Open krlmlr opened 3 years ago
@krlmlr -> see branch: https://github.com/cynkra/SwissCommunes/tree/f-20-download-with-api
We can download the data with the api, but some variables are missing such as: mAbolitionDate as well as the mAdmissionDate.
Furthermore the download takes a long time and it returns everything as a single character string.
I added a method which is also used by swissdata. It uses the BFS_NR of the file to scrape the asset number which allows us to download the same files structure as we had before.
I prefer this method, since we get them in the same structure and all the variables are present. Currently the code is just scripted and not yet in a function.
What is your opinion about the download method?
Thanks. If we can reliably get the asset ID I'm fine with that approach. Basically, I'm fine with anything we can stuff into a GitHub Action ;-)
data-raw/update-data.R
has most of the updating code, no need to duplicate it. Can you please add detection of the asset ID to that file in a separate PR? I'll take a closer look at this PR later; the API might be producing something that resembles the format we're computing with swc_get_mutations()
. This means that we may be able to get rid of even more code.
You are right, the api data has similar structure to our data after saw_get_mutations(), but only the mutation date is given. But maybe it is useful like that.
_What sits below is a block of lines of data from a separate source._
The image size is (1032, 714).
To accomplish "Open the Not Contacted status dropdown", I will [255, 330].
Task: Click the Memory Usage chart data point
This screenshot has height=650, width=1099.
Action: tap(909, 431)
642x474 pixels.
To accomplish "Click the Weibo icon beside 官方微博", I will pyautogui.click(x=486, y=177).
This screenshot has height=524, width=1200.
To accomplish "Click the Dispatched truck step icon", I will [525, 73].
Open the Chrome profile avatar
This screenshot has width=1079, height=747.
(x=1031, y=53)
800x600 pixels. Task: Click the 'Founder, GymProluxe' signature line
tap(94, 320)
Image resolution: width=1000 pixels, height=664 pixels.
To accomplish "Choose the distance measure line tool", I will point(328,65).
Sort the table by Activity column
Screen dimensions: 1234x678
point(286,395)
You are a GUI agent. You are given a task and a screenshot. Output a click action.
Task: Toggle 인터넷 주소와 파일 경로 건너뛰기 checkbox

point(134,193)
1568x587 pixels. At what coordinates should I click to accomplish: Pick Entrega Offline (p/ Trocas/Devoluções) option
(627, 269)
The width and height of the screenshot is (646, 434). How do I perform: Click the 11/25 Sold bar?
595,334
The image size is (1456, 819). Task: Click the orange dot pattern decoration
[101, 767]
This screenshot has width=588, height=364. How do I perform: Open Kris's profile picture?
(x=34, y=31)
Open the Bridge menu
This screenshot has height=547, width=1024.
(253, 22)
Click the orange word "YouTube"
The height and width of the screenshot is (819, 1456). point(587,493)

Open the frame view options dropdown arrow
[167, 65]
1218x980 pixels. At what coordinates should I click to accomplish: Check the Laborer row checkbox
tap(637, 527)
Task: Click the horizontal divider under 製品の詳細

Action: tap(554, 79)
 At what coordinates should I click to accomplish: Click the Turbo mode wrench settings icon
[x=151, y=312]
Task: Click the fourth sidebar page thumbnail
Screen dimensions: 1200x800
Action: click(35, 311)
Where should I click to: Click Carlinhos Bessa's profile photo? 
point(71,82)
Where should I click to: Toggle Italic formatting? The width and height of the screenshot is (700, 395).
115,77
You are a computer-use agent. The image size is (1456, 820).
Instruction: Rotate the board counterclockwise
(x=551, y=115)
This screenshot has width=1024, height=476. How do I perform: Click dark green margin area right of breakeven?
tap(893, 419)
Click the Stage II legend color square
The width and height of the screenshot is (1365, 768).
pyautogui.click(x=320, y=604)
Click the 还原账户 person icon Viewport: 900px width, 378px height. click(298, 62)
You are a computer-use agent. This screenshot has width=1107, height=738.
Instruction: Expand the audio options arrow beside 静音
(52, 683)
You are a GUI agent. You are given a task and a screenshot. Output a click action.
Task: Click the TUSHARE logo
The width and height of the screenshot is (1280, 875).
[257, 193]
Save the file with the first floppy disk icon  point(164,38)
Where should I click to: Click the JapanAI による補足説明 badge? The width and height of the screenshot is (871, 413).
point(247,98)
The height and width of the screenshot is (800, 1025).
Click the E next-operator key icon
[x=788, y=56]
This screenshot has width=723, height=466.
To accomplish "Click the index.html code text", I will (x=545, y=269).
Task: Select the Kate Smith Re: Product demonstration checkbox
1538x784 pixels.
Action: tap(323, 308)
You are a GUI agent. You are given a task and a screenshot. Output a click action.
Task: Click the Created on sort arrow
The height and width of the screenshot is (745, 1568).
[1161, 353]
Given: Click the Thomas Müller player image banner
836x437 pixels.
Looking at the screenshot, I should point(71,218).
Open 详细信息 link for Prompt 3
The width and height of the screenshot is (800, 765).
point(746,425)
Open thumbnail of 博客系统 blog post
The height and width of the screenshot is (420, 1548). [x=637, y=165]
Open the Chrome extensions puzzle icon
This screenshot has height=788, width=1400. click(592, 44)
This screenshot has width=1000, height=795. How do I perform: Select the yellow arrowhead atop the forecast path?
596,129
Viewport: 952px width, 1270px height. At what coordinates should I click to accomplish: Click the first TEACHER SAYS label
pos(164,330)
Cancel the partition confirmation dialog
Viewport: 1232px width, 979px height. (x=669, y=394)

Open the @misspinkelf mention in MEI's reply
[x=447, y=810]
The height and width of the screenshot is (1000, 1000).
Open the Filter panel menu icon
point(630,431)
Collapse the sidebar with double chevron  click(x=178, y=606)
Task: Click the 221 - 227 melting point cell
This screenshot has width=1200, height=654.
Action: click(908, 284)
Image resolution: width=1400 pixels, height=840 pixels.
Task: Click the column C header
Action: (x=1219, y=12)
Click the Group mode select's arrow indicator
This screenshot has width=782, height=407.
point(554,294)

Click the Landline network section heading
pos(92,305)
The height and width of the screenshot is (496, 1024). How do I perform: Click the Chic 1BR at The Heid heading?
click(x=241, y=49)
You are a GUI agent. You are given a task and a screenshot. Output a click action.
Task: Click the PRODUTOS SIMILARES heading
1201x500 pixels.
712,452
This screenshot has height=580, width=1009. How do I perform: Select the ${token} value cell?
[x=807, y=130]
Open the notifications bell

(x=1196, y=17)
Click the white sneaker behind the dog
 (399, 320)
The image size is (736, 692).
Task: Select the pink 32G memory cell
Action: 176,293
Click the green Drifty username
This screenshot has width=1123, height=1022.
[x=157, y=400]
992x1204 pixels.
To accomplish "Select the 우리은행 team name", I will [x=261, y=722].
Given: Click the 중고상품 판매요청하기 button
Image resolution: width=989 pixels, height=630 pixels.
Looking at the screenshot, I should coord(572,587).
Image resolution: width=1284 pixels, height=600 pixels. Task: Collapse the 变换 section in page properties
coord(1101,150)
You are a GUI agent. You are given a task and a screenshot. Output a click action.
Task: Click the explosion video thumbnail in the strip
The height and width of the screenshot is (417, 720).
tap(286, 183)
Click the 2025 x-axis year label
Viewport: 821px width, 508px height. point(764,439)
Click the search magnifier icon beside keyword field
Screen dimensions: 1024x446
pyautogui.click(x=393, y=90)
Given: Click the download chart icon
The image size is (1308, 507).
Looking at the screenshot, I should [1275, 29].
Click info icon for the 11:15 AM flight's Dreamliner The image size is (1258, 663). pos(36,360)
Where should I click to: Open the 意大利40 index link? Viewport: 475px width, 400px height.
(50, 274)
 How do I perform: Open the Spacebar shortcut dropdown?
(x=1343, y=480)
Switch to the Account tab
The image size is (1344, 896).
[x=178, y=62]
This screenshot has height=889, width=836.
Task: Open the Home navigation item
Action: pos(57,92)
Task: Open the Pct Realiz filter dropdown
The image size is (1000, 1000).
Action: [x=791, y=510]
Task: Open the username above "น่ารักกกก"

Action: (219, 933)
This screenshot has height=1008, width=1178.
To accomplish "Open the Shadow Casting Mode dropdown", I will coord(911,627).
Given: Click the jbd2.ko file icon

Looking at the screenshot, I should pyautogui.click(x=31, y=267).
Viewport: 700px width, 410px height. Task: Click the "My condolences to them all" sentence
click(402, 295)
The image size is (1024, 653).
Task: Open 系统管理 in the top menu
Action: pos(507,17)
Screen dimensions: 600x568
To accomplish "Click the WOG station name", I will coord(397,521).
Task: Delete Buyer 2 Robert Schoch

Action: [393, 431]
Wee need to check the downstream functions to check if we can work with this format.
A useful next step would be to write the result of swc_get_mutations()
to a CSV file and to daff it with the results of the API (after column selection and renaming).
We now have overwrite_data()
, perhaps it does the job?
overwrite_data()
calls swc_read_data()
which in the end gets the current mutation data, but not from the API, but currently e.g. from https://www.bfs.admin.ch/bfsstatic/dam/assets/17884689/master (the asset number 17884689
is taken from scraping a permanent link)
The mutations are then written to the csv-files.
swc_get_mutations()
reads the csv-file(s).
I don't think the current approach of overwrite_data()
is so bad.
If we want to use the API though, I will have a look into https://github.com/cynkra/munch/tree/f-20-download-with-api to check once more if we can maybe use the API to be more flexible.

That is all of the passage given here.